It would be hard to come out of this past summer in the Sea to Sky Corridor not worried about climate change. We spent nearly the entire summer without a drop of rain, weathered near 50ºC temperatures back in early July, and all collectively held our breath when wildfires ignited on Cloudburst Mountain, near Woodfibre and across Garibaldi Park in the Pitt River valley.

We’re living in a region with huge climate risks, and that’s why, with a federal election underway, it’s so important to elect a true climate champion to represent the Sea to Sky Corridor.

Tackling the climate emergency in Canada requires us to do two fundamental things. First, to put a moratorium on the construction of fossil fuel expansion projects.

This isn’t a radical demand. In fact, it’s exactly what the International Energy Agency said we need to do in their recent analysis of pathways to reach net-zero emissions. Second, we need to implement a just transition that leaves no one behind. That means putting in place bold policies to create zero-carbon jobs and support workers and communities impacted by the move away from fossil fuels.

With this baseline, it’s clear that neither the Liberals nor the Conservatives have climate plans that meet the scale of this crisis.

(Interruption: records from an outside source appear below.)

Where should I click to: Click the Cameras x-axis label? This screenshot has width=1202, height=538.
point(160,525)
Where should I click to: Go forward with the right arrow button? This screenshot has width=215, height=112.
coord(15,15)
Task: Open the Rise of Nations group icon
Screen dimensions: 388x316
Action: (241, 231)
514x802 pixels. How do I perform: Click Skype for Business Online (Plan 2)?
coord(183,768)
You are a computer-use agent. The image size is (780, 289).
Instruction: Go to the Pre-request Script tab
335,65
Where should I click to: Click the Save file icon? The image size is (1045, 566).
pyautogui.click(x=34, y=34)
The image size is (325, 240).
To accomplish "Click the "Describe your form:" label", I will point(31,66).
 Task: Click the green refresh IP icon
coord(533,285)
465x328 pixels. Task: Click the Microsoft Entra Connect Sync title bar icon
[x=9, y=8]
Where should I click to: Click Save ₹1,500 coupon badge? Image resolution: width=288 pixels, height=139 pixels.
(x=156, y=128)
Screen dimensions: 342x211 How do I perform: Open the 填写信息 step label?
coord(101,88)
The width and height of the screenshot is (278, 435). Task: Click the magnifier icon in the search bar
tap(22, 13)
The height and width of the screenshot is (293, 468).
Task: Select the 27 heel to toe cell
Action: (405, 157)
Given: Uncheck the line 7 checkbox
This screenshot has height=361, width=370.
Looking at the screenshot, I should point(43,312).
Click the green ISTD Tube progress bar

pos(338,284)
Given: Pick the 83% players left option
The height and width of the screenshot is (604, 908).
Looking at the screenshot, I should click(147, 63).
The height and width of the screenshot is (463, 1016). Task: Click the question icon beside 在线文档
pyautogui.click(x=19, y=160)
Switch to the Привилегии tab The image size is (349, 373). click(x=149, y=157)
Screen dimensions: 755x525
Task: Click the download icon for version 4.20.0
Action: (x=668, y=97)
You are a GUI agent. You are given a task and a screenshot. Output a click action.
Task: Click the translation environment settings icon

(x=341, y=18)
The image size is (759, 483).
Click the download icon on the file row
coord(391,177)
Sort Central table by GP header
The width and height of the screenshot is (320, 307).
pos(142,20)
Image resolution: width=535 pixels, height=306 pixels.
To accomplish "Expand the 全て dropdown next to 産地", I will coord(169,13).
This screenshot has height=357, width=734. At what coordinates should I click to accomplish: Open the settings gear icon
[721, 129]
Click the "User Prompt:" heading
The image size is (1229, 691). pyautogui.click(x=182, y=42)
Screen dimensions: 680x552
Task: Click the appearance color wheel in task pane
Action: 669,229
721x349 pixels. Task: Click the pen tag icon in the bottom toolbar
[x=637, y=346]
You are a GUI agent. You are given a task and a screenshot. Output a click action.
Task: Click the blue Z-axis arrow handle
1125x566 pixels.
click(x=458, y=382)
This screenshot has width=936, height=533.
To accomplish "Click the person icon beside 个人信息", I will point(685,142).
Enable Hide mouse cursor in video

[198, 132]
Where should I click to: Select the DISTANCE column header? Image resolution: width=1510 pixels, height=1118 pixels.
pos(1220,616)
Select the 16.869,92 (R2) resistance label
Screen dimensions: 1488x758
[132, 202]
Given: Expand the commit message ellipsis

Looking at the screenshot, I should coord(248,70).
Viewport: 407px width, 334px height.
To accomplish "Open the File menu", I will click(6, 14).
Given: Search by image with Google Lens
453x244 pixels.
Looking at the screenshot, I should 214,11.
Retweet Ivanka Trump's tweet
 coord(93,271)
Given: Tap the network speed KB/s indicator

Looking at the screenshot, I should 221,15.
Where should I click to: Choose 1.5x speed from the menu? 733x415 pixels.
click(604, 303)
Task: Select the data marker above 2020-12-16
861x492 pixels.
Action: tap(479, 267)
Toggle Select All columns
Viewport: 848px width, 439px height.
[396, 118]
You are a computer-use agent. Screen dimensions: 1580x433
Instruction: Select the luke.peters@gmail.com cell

The Conservative plan is based on meeting Stephen Harper’s woefully low climate targets, and the Liberal plan has both failed to reduce emissions and remains unclear on how they’ll address Canada’s soaring gas emissions.

This latter point is made worse by the Liberals’ record on fossil fuel expansion, having given $18 billion to Big Oil in 2020, greenlit a handful of new oil and gas developments, and bought the Trans Mountain pipeline. That means here in the Sea to Sky Corridor we have two options, NDP candidate Avi Lewis and Green candidate Mike Simpson. But, for one of them to win, climate voters need to rally behind the champion who can carry the riding. And, in 2021, that candidate is Avi Lewis.

Looking at past results, polls and projections, it’s clear that when the NDP and the Green Party split votes in our riding, Liberals and Conservatives win.

There are more progressives and climate voters in this riding than not, but with those voters split between the NDP, the Greens and some voting Liberal, it divides the climate vote and helps climate delayers and deniers stay in office.

And, while I’m sure Patrick Weiler believes in climate change and earnestly wants to take action on it, he’s been in office for two years and is the member of a party that has failed to seriously reduce Canada’s emissions, making us the worst country in the G7 when it comes to climate action.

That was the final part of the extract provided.